Both candidates have made pledges as part of their respective leadership campaigns which voters will expect them to fulfil. They will also be tied to the Conservative manifesto Theresa May was elected on in 2017.

And then there’s Labour, which is busy setting out its policy platform ahead of a general election it hopes will happen sooner rather than later.

So what could all this mean for people's personal finances?

The favourite – Boris Johnson

Boris Johnson set his stall out early with a controversial pledge to hand a £9 billion tax boost to 4 million higher earners by raising the 40p higher-rate tax threshold from £50,000 to £80,000.

The move is expected to benefit the top 10% of earners to the tune of almost £2,500 a year.

Pensioners enjoying high incomes look set to be the big winners as they won’t be affected by Johnson’s plan to raise the National Insurance ceiling to help pay for the measure.

At the other end of the income spectrum, Johnson has signalled his intention to raise the level at which NI payments kick in.

While he hasn’t gone into specifics (shock), the IFS reckons every £1,000 increase in the level would cost about £3 billion a year.

If Johnson follows through on his promises, and that feels like a big if at this stage, we could be talking about a total annual cost of £20 billion – roughly half the amount currently spent on pension tax relief each year. Although it’s worth noting raising the point at which the higher-rate tax threshold kicks in would lower the tax relief available to those affected from 40% to 20%.

Despite this higher-rate pension tax relief would likely come under pressure in this scenario, particularly if a No Deal Brexit places further strain on the UK economy.

However, Johnson is above all else a pragmatist and will be fearful of anything which could alienate core Tory voters.

Johnson is also reportedly considering putting rocket boosters under the property market by scrapping stamp duty on homes worth less than £500,000. The move is said to be part of his emergency Budget plans if the UK leaves the EU without a deal.

This would represent a major giveaway of up to £10,000 for first-time buyers and £15,000 for other property buyers.

While such a move would clearly be welcomed by those looking to buy a home, there is a major risk stimulating demand in the market without an expansion in property supply will simply fuel further house price inflation.”

The underdog – Jeremy Hunt

Johnson’s rival for the top job Jeremy Hunt appeared cool on the idea of lowering income tax for higher-earners, warning the Conservatives ‘must never fall into the trap of tax cuts for the rich’.

Instead he has pledged to axe employee National Insurance for the first £1,000-a-month of earnings, a policy expected to cost north of £10 billion. Currently employee NI is levied at 12% on earnings between £8,632 and £50,000, and 2% on earnings above this level.

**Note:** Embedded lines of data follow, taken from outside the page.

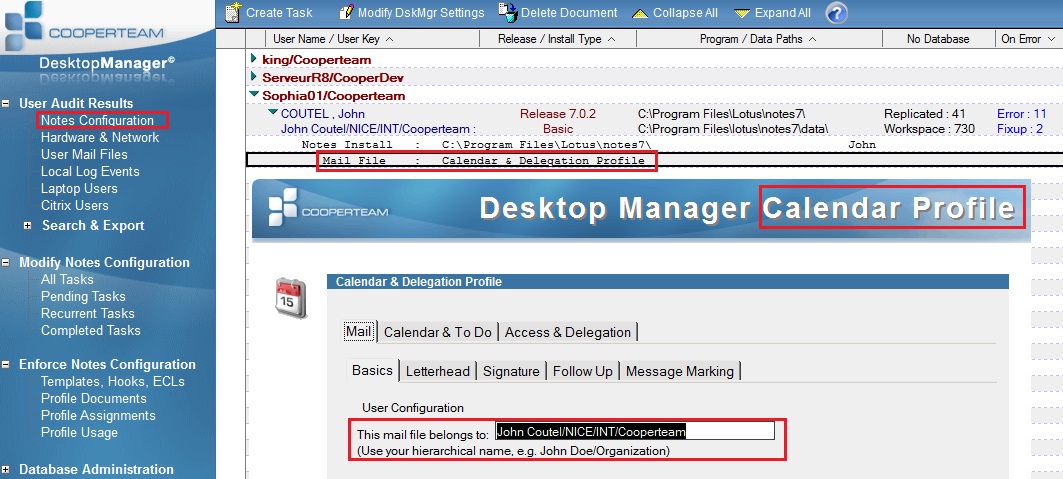Open the Access & Delegation tab
The image size is (1063, 479).
pyautogui.click(x=567, y=332)
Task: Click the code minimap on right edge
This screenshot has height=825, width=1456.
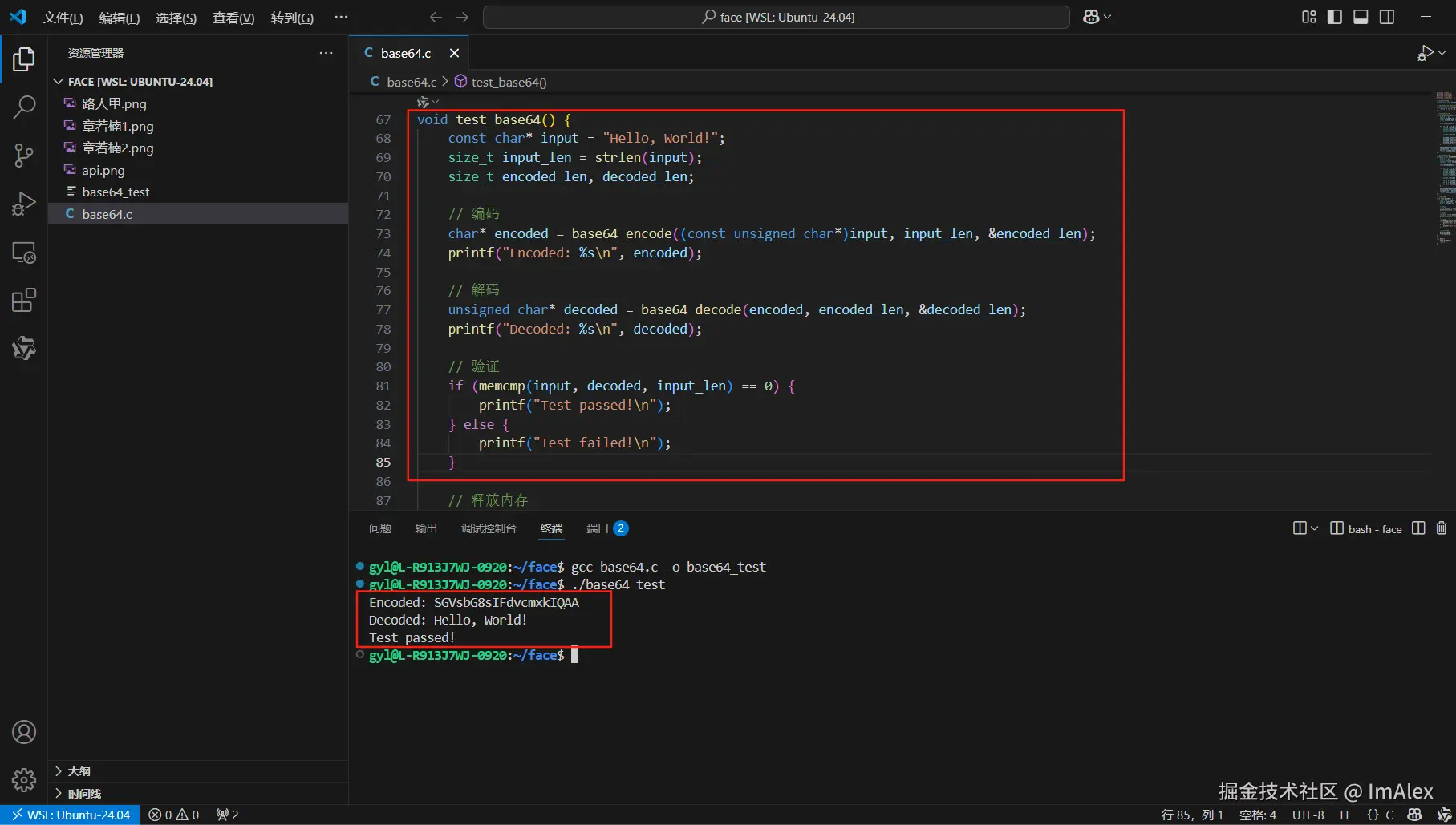Action: pos(1445,168)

Raising the NI primary threshold would increase disposable income for all taxpayers, with both Hunt and Johnson presumably banking on people spending this extra cash in the real economy.

Hunt is also keen to appeal to younger voters and has pledged to tackle the student loans scandal that has seen some paying over 6% interest on their debt. Hunt has suggested he wants to return to the pre-2012 system where loan interest simply reflected RPI inflation, a move which would cost an estimated £1 billion.

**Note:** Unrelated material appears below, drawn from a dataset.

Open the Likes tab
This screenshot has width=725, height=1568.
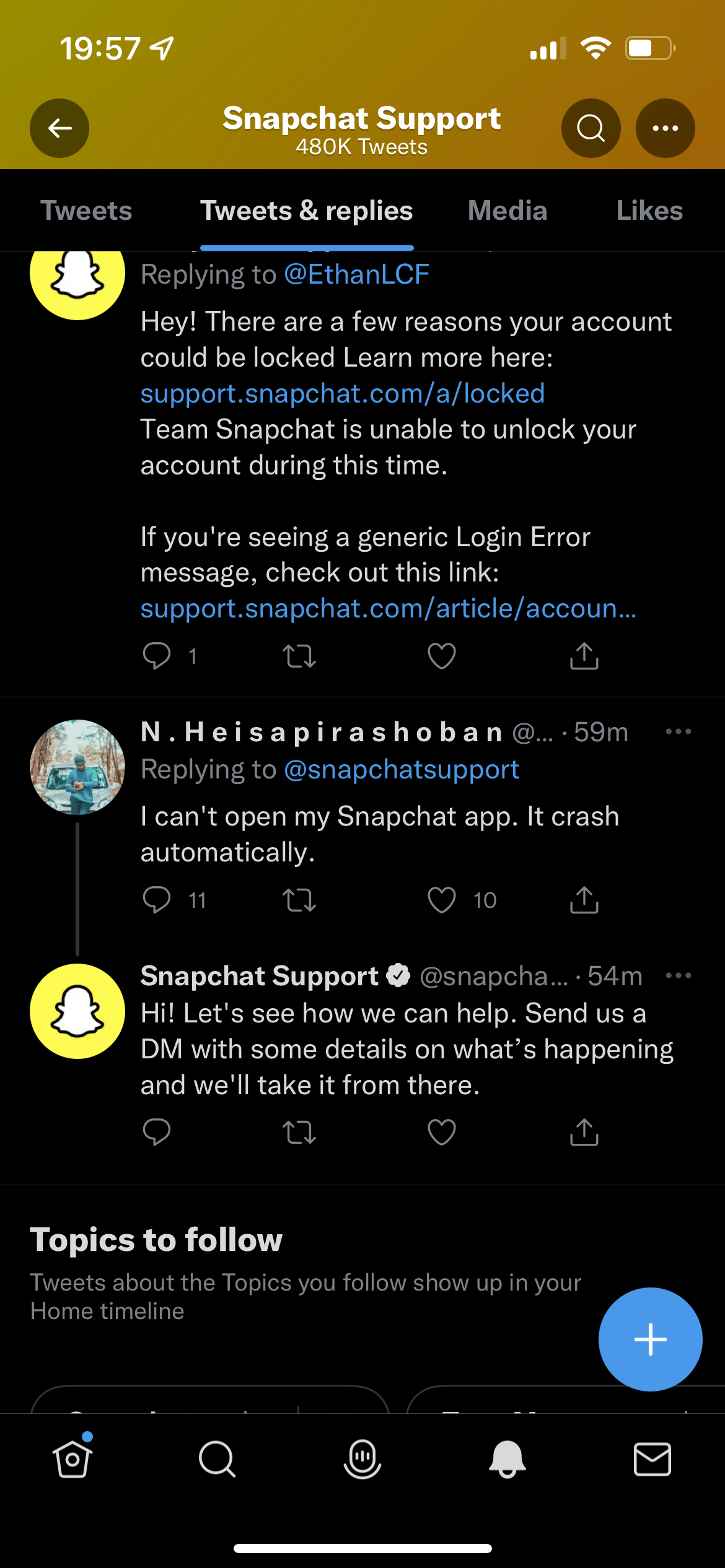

Hunt’s big focus looks to be on social care, an issue which successive Governments have pledged to address and subsequently dodged due to the political sensitivity and cost of the plans outlined to-date.

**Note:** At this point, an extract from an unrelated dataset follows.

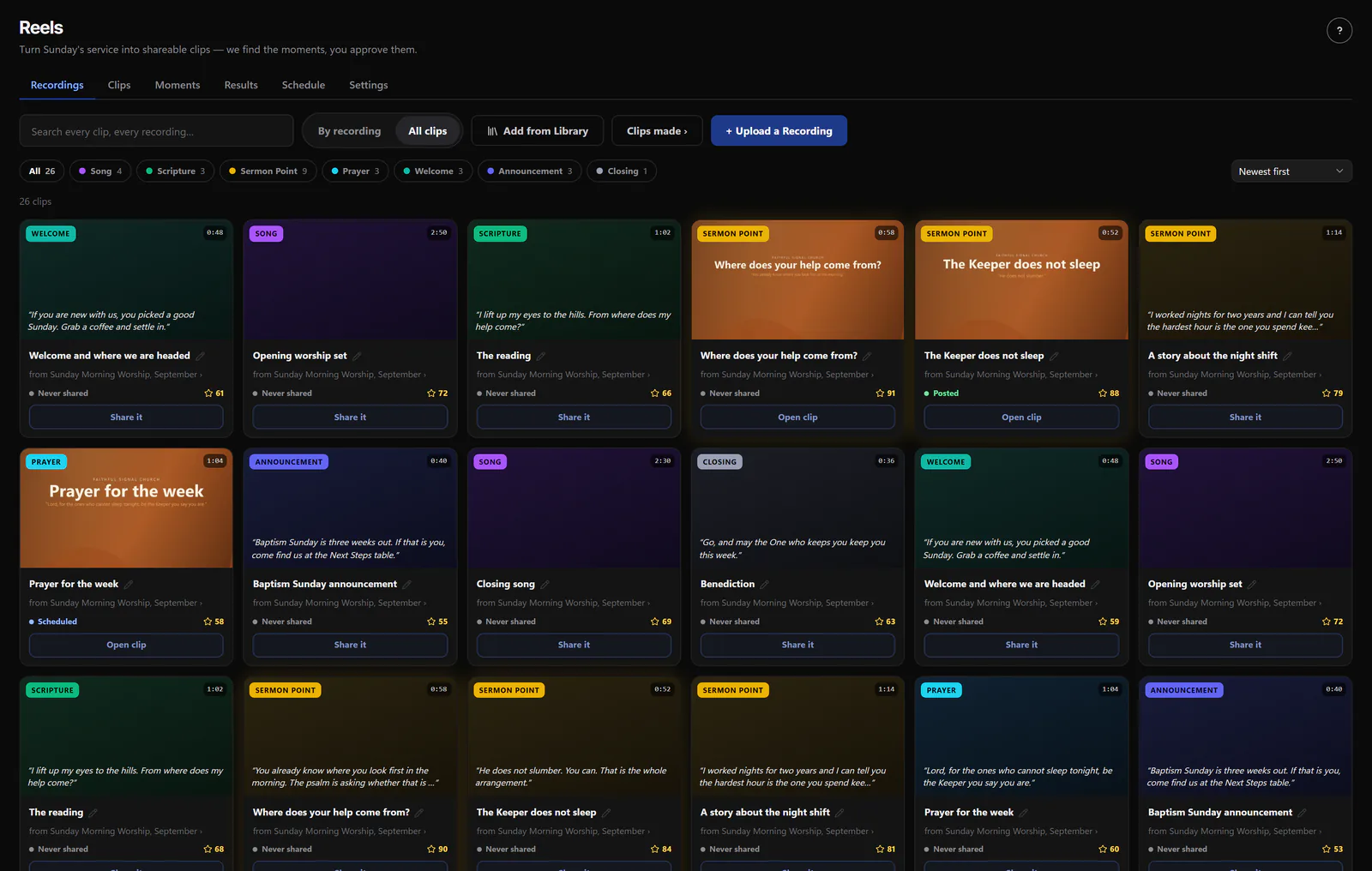Filter by the purple Song chip

point(100,171)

Hunt admitted during the TV debates that cuts to local authority budgets, which sit at the centre of the existing system, went ‘too far’. In 2017/18 local authorities spent £21.3 billion on social care in England, down from £22 billion in 2010/11.

It is not clear yet exactly what the former Health Secretary would do here, although he will be faced with the same challenges policymakers have failed to grip since 2010.

A cap on care costs of £72,000 was supposed to be introduced in 2016, only to be unceremoniously ditched amid concerns over costs and the fact it would favour wealthier homeowners.

A subsequent proposal ahead of the 2017 election - which would have introduced a £100,000 ‘floor’ below which people’s assets would be protected - was mired in confusion over whether or not overall costs would be capped.

It was eventually labelled a ‘manifesto meltdown’ and once again the issue was kicked into the long grass, with a ‘green’ consultation paper outlining alternative ways forward expected at some point this year.”

The alternative – Jeremy Corbyn

Given the state of uncertainty facing the country – not to mention Parliament’s apparent reluctance to countenance a No Deal Brexit – there is every chance we could have a general election either this year or next.

If that happens, the UK faces the prospect of a Labour Government led by the most left-wing leader in a generation, Jeremy Corbyn. Unsurprisingly the Party is already beginning to roll the pitch with a series of eye-catching policy proposals.

One idea reportedly under consideration by Labour would see the capital gains tax exemption people currently enjoy on their main home scrapped.

Wealthier Brits would almost certainly be in Labour’s sights too, with Shadow Chancellor John McDonnell eyeing a ‘wealth tax’ which could look to seize 20% of the assets of the richest 10%. The tax was also mentioned in the 2017 Labour manifesto as a possible option to raise funds for its wide-ranging social care plans.

Labour is almost certain to go in the opposite direction to Boris Johnson when it comes to income tax, having already set out plans to bring the 45p threshold down to £80,000 and introduce a new 50p rate for those earning over £123,000.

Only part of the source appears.